**Required task 1:**
Reproduce the passage of the Omega Seamaster 60 article below from "Not a serious" to "the spec sheet.".
**Required task 2:**
Please continue the Omega Seamaster 60 article below, starting right after its final sentence.

----- Text provided -----

When it comes to dive watches, Omega has a ton of options. The current Seamaster line is an extensive collection of divers with a great mix of modern and vintage-inspired designs. When it comes to vintage-inspired models, the Seamaster 300 is a great option. Fratello’s own Ben Hodges owns one, and it is a joy to see every time on his social media. Whether on the bracelet or on a strap, the Seamaster 300 is an absolute winner. But I see a possibility to add another, smaller version to that lineup that also packs a ton of character. The Omega Seamaster 60 “Big Crown” that was produced in the late 1960s and early 1970s would be a perfect smaller addition to the lineup. It’s a perfect pick for people looking for a more modest-sized diver with great looks.
The story of the Omega Seamaster 60
The Seamaster 60 was conceived as a transitional model. The word “transitional” could indicate that it was a short-lived and less relevant reference produced to bridge a gap to a newer and better model. That’s definitely not the case with the Seamaster 60 “Big Crown”. It’s a beautiful diver that is characterized by its modestly sized and perfectly wearable 37mm case. Over the years, it has grown into a beloved classic amongst Omega enthusiasts. Its case size makes it a perfect fit for a variety of wrists. Add its colorful presence, and you understand why it has become such a popular watch.
The story of the watch starts in the late 1960s when Omega asked La Centrale Boîtes, one of the brand’s go-to case producers at the time, to come up with a case design for this transitional model. La Centrale Boîtes developed a very nice 37mm case with a slim profile and a lug-to-lug of just under 42mm. The looks were elegant, and the specs made the Seamaster 60 Big Crown the perfect daily wearer. When the watch was introduced in 1969, it was a bit of a departure from a lot of the oversized dive watches that Omega and many other brands produced. Most of them were targeted at serious divers and therefore were bigger and chunkier to increase the practical specifications.
Not a serious dive watch
The Seamaster 60 “Big Crown” was by no means intended as a serious dive watch. It was intended as the perfect watch for people to go snorkeling or diving at less impressive depths. Omega tested the watch to be water-resistant to 60 meters, hence the Seamaster 60 name. Compared to the Seamaster 120 and 300 models, it was obviously less impressive. But what it lacked in performance, the watch immediately made up for in character. One of the stand-out elements in the design is the Seamaster 60’s oversized crown. It suggests that the watch was capable of a lot more than the 60 meters of water resistance listed on the spec sheet.

----- Raw data -----

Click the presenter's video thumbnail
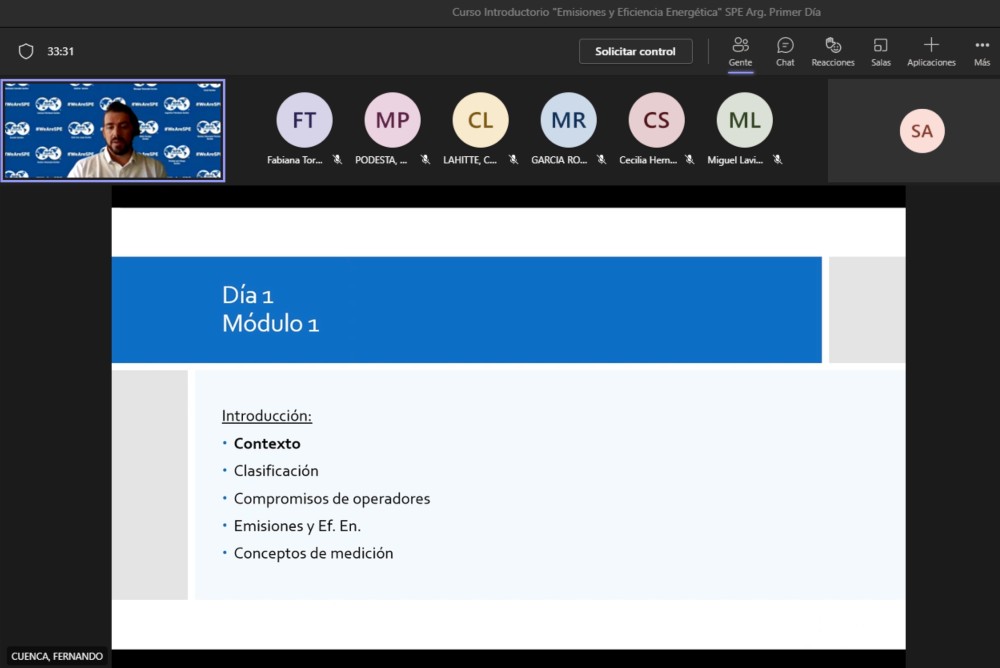The width and height of the screenshot is (1000, 668). tap(113, 130)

-----

**Result 1:**
Not a serious dive watch
The Seamaster 60 “Big Crown” was by no means intended as a serious dive watch. It was intended as the perfect watch for people to go snorkeling or diving at less impressive depths. Omega tested the watch to be water-resistant to 60 meters, hence the Seamaster 60 name. Compared to the Seamaster 120 and 300 models, it was obviously less impressive. But what it lacked in performance, the watch immediately made up for in character. One of the stand-out elements in the design is the Seamaster 60’s oversized crown. It suggests that the watch was capable of a lot more than the 60 meters of water resistance listed on the spec sheet.

**Result 2:**
But the crown also gave the watch quite a bit of personality. At first, the crown might look way too big for the case, but the more you look at it, the more you start to realize that it shakes things up visually in a great way. It’s obviously also why the watch got the “Big Crown” nickname. I love how one seemingly simple element can have such a defining impact on the overall aesthetics, and this break from the other elements makes this one of my favorite vintage Omega watches.
A colorful dial that stands out
But it doesn’t end there. The beautiful dial is another great eye-catcher. Omega produced three different color variations of the watch. The first came with a black dial, the second featured a burgundy dial, and the third, pictured above, had a dark blue dial. Omega also produced a smaller ladies’ version. My favorite of the three colors is, without a doubt, the blue version. It stands out immediately because the shade of blue is gorgeous. On top of that, it contrasts perfectly with the gray checkered racing-style outer ring, the applied indices, and the white hands. The checkered outer ring in particular plays a pivotal role in spicing up the dial. It adds the right amount of zing to an otherwise simple layout.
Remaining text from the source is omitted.